Here is another article where I show my age! I remember the rise of SMS in the early nineties and the plethora of SMS services that did very well off the back of it, including horoscopes and weather forecasts. Twenty-five years later, you would have thought messaging would be long dead, with highly interactive & visual apps taking over, and yet we have seen the rebirth of messaging including WeChat, Telegram, Facebook Messenger & WhatsApp. What is it that made these messaging apps so popular?
Millennials no longer think of a phone as a device to speak to someone. Why talk when you can chat? Maybe it is the asynchronous nature. We are all multitasking so why not text five friends while watching the latest cat video on TikTok!
In the case of WeChat, messaging has even given birth to the latest trend of Super Apps where you have a captive audience inside your app and you can extend it to include other services such as shopping, finance, ride sharing etc.
Last week, one of the speakers in my home cinema setup stopped working. Since it was out of warranty, I first thought I would have to buy a whole new set but decided to contact the supplier to see what my options were. A quick Google search revealed several contact options, one of which was WhatsApp, which I decided to try. Straight away the supplier’s WhatsApp bot sprang into action asking for the serial number and this led to being connected to a live agent. The process took several minutes and if I had been talking on the phone, I would have been frustrated pacing up around the room listening to some non-descript music. However, as this was WhatsApp, I simply got on with my other tasks and was quite relaxed when the agent replied. While chatting with the agent, I was able to upload my original receipt as a photo which saved a huge amount of time with personal & product details, and soon after I had arranged to pay for an out of warranty service repair via a direct link (still much cheaper than buying new kit).
With multiple phone calls, you go through endless IVR prompts followed by security checks and then you must wait for the agent to read all the notes to catch up. In my case, a promised shipping label never turned up in my email, so I just replied to a previous WhatsApp comment stating that I hadn't got it. No waiting, no security checks. I got on with my day and a few minutes later, I got a message back apologising and confirming that a new shipping label had been sent. For a brief second, I felt very millennial!
One of our customers is using Facebook Messenger to allow friends & family to top up an account from anywhere in the world. They don’t need to install an app and don't want to jump through multiple hoops to make a payment. A bot quickly responds to the top-up intent and a couple clicks later; payment is confirmed.
Regional operators often talk about being more approachable within local communities than the national carriers. Utilizing a messaging strategy can help this by using a bot to filter and solve simple requests but to also have a live agent able to jump in on the chat and help out when needed.

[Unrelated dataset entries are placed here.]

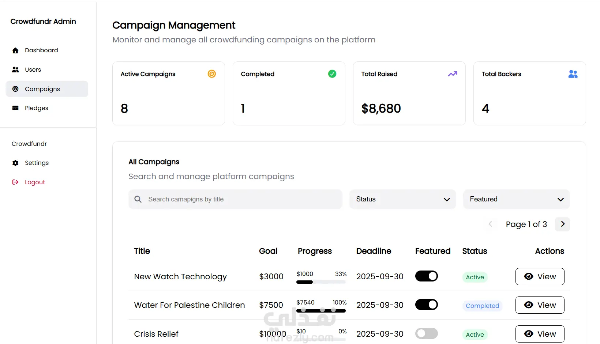The height and width of the screenshot is (344, 600).
Task: Click the Total Raised trend arrow icon
Action: tap(453, 74)
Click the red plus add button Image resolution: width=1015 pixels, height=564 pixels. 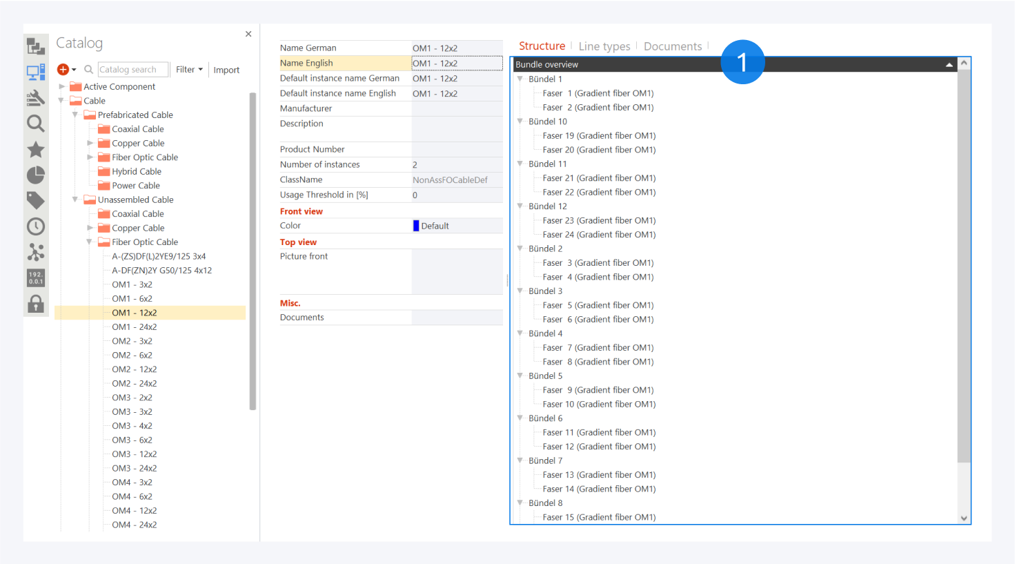pyautogui.click(x=63, y=70)
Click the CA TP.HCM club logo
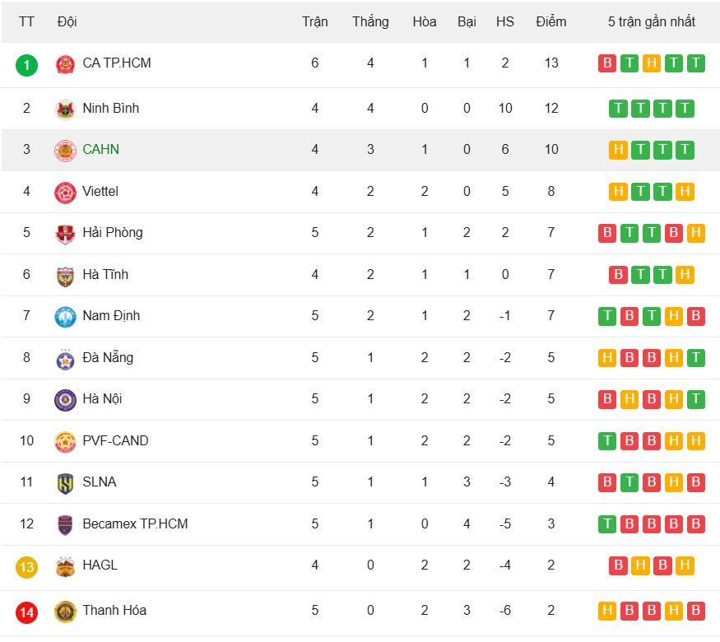The height and width of the screenshot is (642, 720). [x=65, y=64]
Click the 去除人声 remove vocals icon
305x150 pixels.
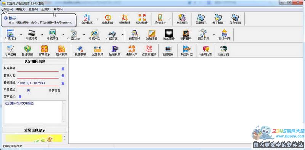[x=132, y=51]
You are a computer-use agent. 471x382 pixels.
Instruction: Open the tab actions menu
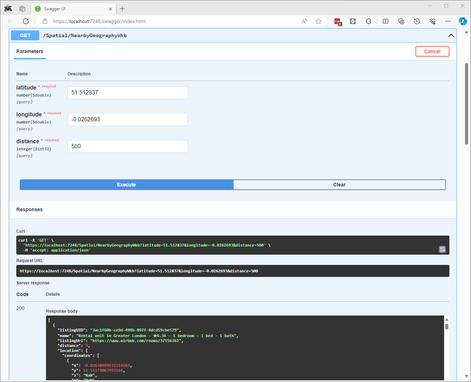tap(22, 9)
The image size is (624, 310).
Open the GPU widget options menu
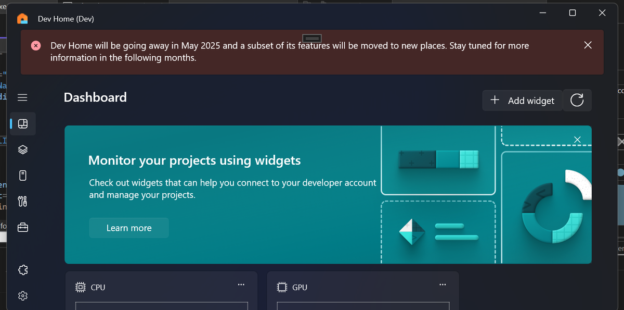(443, 284)
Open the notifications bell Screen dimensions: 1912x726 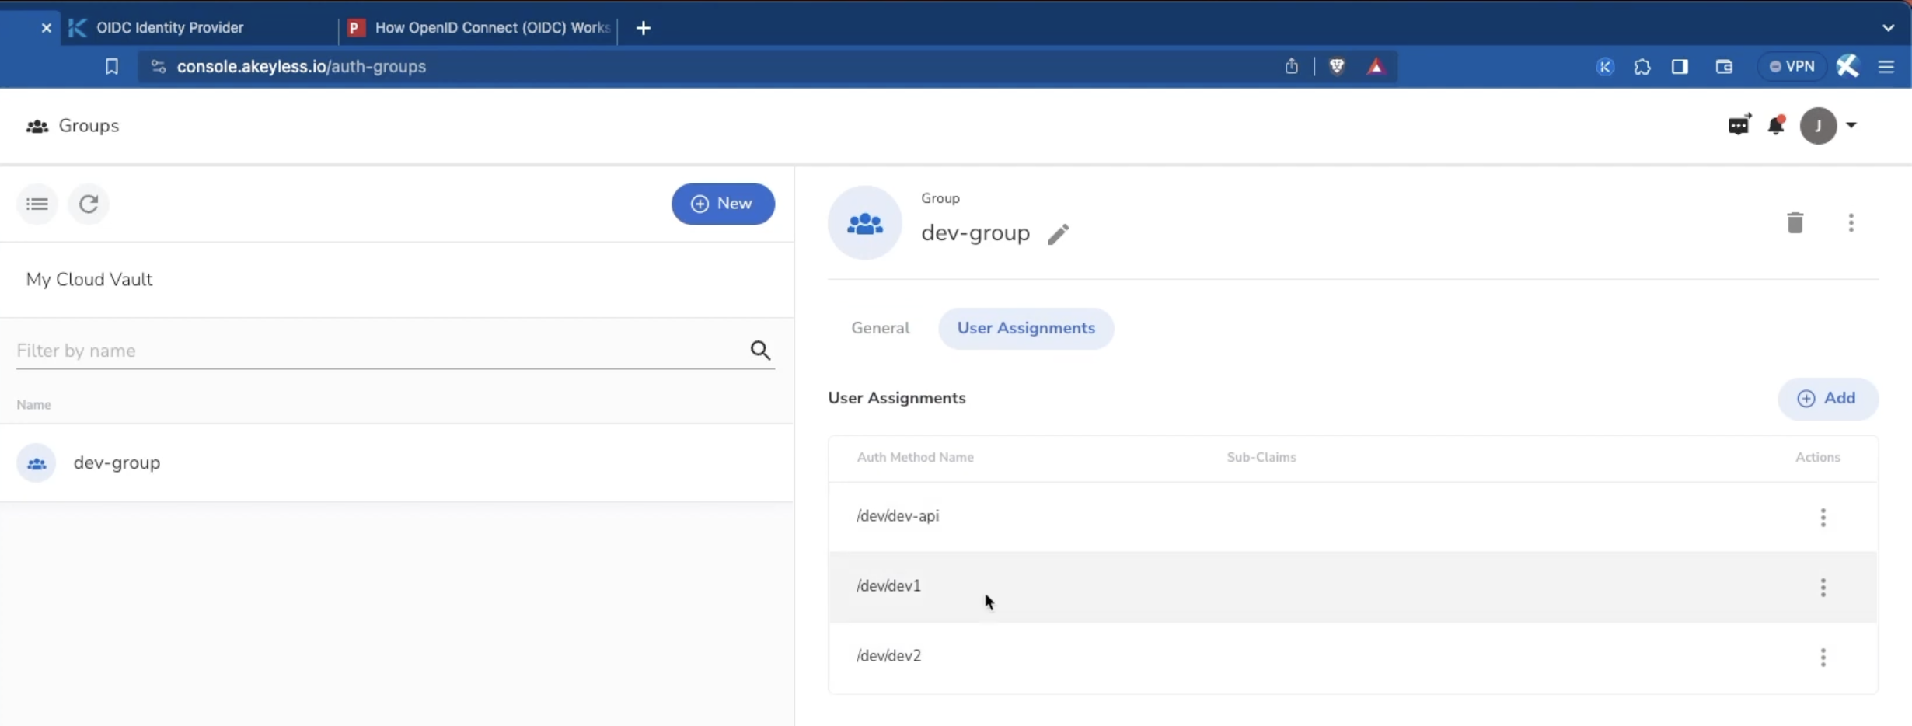click(1776, 125)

Building out multiple channels can sound expensive, and if it is not built in the correct way the cost can escalate. However, if you consider that customer journeys are fundamentally the same, (because the desired end result is the same) you can implement the journey centrally and support multiple channels which is exactly the approach we have taken here at AwareX. Not only that, but we have also built everything in the cloud and provided it as a service. This makes it super easy to implement as many digital touchpoints as you like through one central integration to your existing systems.
So long live messaging (and apps and digital assistants and bots!)